作業指示:
(a) 抜粋本文のうち、「定数・フィールドのfinal」から始まり「int _id; // 書き込み禁止値。コンストラクタで遅延代入が可能。」で終わる部分を、一字一句変えずに書き写してください。
(b) 抜粋本文によると、C# でクラスに Java の final と同じ効果をもたせるには、どの識別子を使いますか。
(c) C# で Java の final と同等の制限をかける方法を述べた抜粋本文を、最後の文に続けて書き進めてください。

C# で Java の final と同等の制限をかける

Java プログラマが C# を学ぶ際のメモ。final については探しても見当たらなかったので書いておきます。

定数・フィールドのfinal

定数に対しては const 識別子, コンストラクタ値を設定する書き込み禁止フィールドについては readonly 識別子を使います。

class Foo {
    private const int NUM_MAX = 65535; // 定数値。コンストラクタでの遅延代入が不可。
    private readonly int _id; // 書き込み禁止値。コンストラクタで遅延代入が可能。

<pre><code>public Foo(int id){
    _id = id;
}
</code></pre>

}

メソッド中で、遅延代入をする方法はなさそうです。

public doSomething(){
    readonly int j = 1; // これはエラー。readonly はフィールドでのみ可能。
    const int N;
    N = 10; // これもエラー。const は宣言と同時に代入しなければならない。
}

同様に、引数の final (引数の変数への再代入禁止)を C# で利用することはできません。

public void doSomeThing2(const int number); // const は引数には適用不可

クラスのfinal

クラスに対しては、sealed 識別子が同等の効果をもちます。

sealed class FinalClass{ /* … */ }

メソッドのfinal

Java におけるメソッドの宣言に対しての final は、C# ではデフォルトの実装のため、ポリモーフィズムについては C# のほうが Java より制限的といえます。

final でない(オーバーライド可能な)メソッドを定義するには、親で virtual 識別子をつけて宣言し、かつ子で override 識別子で明示してオーバーライドします。

提供資料:

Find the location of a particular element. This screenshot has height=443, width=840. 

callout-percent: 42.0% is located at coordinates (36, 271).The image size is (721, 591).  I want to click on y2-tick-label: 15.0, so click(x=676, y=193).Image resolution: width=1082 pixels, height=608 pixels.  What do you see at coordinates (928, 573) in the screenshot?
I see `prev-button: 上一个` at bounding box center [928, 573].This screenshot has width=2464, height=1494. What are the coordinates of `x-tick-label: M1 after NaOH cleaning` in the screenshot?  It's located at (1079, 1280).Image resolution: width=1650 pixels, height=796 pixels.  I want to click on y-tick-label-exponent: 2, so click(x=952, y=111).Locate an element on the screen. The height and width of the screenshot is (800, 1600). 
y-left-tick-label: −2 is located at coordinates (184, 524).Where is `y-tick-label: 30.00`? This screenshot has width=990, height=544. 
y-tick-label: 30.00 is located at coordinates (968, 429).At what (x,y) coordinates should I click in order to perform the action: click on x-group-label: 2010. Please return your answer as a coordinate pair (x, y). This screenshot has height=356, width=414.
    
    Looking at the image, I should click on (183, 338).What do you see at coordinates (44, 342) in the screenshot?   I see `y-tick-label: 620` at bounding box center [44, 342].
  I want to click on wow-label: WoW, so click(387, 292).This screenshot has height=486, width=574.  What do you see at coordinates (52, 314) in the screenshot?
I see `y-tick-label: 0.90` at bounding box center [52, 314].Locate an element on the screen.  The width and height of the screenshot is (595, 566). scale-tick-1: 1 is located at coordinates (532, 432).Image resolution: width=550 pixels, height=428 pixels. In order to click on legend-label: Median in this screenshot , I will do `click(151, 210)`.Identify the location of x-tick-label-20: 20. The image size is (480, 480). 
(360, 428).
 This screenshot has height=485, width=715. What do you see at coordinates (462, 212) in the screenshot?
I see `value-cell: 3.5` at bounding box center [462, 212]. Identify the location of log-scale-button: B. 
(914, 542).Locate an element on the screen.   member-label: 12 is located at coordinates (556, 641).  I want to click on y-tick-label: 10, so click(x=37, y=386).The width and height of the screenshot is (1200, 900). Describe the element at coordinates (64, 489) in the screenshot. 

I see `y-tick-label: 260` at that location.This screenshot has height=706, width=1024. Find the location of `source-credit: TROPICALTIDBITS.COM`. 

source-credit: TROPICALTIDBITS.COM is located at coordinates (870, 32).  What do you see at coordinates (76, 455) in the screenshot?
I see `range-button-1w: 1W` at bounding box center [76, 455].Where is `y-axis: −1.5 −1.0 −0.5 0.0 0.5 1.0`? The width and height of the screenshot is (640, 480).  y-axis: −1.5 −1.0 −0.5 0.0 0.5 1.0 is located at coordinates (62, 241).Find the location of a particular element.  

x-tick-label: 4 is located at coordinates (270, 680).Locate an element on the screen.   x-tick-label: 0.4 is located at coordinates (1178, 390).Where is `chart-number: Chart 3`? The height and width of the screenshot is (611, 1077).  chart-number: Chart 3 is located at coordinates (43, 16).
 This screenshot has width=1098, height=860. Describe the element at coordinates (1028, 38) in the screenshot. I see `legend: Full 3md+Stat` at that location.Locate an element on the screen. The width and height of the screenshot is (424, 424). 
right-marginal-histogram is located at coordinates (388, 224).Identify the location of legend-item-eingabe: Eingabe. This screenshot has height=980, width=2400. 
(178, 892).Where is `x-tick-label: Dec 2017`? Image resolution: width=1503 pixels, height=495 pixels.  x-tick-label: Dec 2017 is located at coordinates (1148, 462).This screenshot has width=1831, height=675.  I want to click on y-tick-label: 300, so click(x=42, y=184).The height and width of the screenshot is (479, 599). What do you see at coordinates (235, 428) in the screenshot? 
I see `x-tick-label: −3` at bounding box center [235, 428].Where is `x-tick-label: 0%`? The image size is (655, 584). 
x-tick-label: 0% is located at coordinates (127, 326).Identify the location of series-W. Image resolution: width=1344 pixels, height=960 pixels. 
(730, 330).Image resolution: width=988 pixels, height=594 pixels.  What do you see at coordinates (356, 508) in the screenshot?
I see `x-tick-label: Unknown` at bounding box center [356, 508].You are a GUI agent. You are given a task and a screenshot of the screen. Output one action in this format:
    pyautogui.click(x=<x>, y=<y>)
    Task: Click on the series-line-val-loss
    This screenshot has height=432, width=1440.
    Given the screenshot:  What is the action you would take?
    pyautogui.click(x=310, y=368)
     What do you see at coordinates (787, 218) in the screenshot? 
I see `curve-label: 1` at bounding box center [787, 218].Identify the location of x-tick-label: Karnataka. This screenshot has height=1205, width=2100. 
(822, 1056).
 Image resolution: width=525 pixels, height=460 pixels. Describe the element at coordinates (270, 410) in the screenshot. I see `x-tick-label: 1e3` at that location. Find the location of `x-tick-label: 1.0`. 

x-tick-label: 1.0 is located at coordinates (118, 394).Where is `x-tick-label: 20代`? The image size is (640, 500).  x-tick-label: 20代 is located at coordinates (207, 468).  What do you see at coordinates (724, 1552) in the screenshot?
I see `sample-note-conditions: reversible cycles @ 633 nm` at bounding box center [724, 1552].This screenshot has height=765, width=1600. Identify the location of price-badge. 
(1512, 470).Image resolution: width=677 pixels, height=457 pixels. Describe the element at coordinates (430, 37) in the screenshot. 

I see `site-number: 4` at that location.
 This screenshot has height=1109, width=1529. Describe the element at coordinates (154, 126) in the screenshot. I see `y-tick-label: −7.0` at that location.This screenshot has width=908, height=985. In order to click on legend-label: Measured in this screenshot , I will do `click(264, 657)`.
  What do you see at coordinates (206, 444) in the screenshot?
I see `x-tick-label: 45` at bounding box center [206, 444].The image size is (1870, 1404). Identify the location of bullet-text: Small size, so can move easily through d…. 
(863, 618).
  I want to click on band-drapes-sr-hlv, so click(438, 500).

作業結果:
(a)
定数・フィールドのfinal

定数に対しては const 識別子, コンストラクタ値を設定する書き込み禁止フィールドについては readonly 識別子を使います。

class Foo {
    private const int NUM_MAX = 65535; // 定数値。コンストラクタでの遅延代入が不可。
    private readonly int _id; // 書き込み禁止値。コンストラクタで遅延代入が可能。

(b) sealed 識別子を使います。

(c)
override 識別子をつけている場合、さらにその子クラスでも再帰的にオーバーライドが可能です。オーバーライド可能なメソッドに対して「オーバーライドした上で子には禁止する」という動作を実装する場合は、クラスと同様に sealed 識別子を利用します。

class Parent {
    public virtual void Greet(){ // オーバーライド可能
        Console.WriteLine(“Hello”);
    }
    public void StandUp(){ // オーバーライド禁止。オーバーライドしようとするとコンパイルエラー
        // …
    }
}

class Child : Parent {
    public override void Greet(){ // オーバーライド。明示しないとコンパイルエラー
        Console.WriteLine(“Hi!!”);
    }
}

class GrandChild : Child {
    public sealed override void Greet(){ // オーバーライド。ただし、このクラスの子にはオーバーライドを許さない。